Business
Mass. RHIO spins off for-profit subsidiary
■ The new arm will provide consulting services to raise money to help the nonprofit parent expand its information technology network.
By Pamela Lewis Dolan — Posted March 11, 2009
- WITH THIS STORY:
- » Related content
After launching a three-community pilot program focused on expanding electronic health record implementation, the Massachusetts eHealth Collaborative has spun off a for-profit subsidiary to help expand health IT adoption even further.
The MAeHC Professional Services Corp. says it will provide consulting services across the country as a way of raising capital to expand its pilot program across Massachusetts.
The group will be consulting individual organizations and practices as well as health information exchanges, said Micky Tripathi, president and CEO of the Massachusetts regional health information network. He also is president of the PSC subsidiary.
Tripathi said the group was receiving requests for consulting work when it decided to create a wholly owned, for-profit subsidiary. That way, he said, it could do contract work for other organizations without worrying about its nonprofit status. As a wholly owned subsidiary, the organization's profits will be put directly back to the e-health collaborative.
One of the group's first clients is Boston's Beth Israel Deaconess Medical Center, which is in the throes of a large electronic health record deployment project to more than 1,300 affiliated physicians.
The project is one of the first and largest projects made possible via new exceptions to the Stark laws and safe harbors to anti-kickback rules, which allow hospitals to subsidize health IT adoption for nonemployed physicians.
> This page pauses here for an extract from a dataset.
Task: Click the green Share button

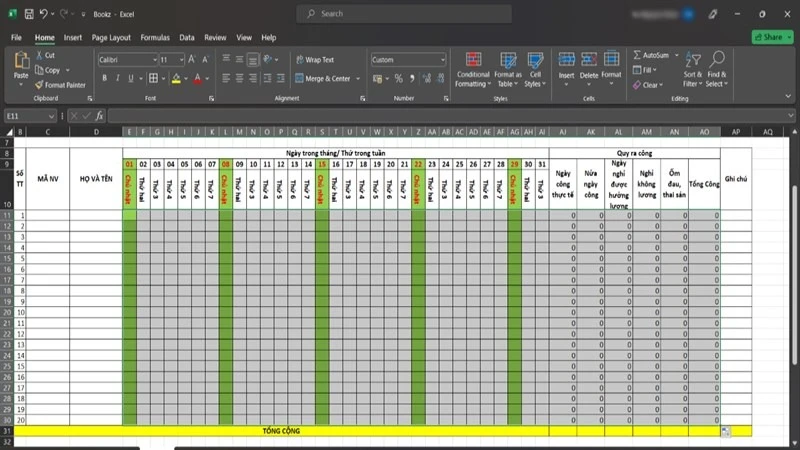Action: pos(772,37)
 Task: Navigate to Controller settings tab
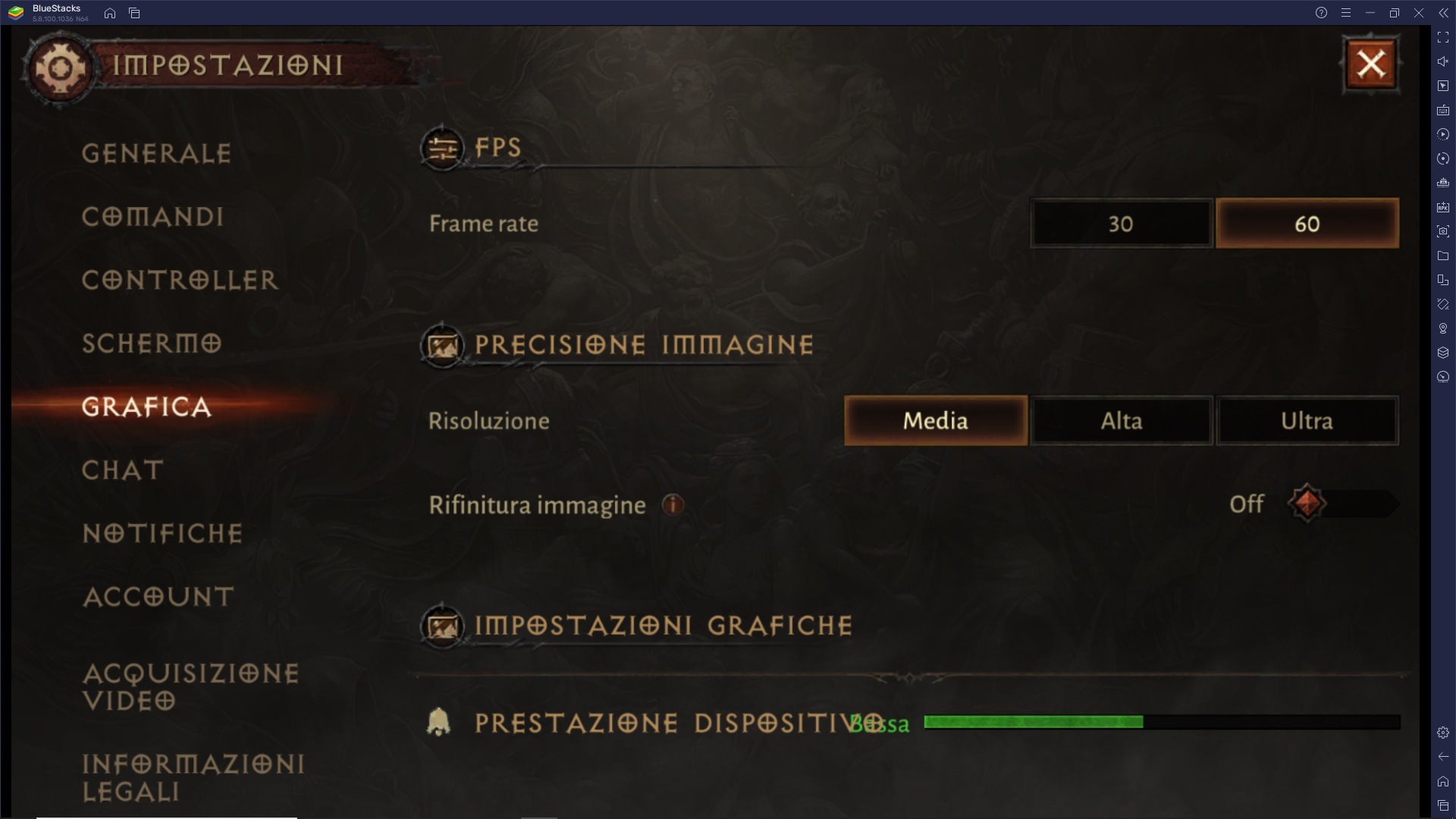tap(180, 280)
The PSC group is providing strategic guidance for the project as well as providing one-on-one consultations with each physician practice implementing an EHR.
The group also is working with the New York eHealth Collaborative, which is funding nine RHIOs in the state, and the Capital District Physicians' Health Plan in Albany, N.Y., which is creating incentive plans for EHR adoption and creating a quality reporting mechanism.
Tripathi said the group's work and profits are separate from the RHIOs it helped create in Massachusetts under the three-community pilot program, which it plans to eventually extend statewide.
The parent RHIO acts as the arm that secures funds to get those projects up and running. It provides consultation services on how to create a sustainable business model, but each runs as a separate business. Although the projects have been widely referred to as successful, all three have struggled to develop a sustainable business model.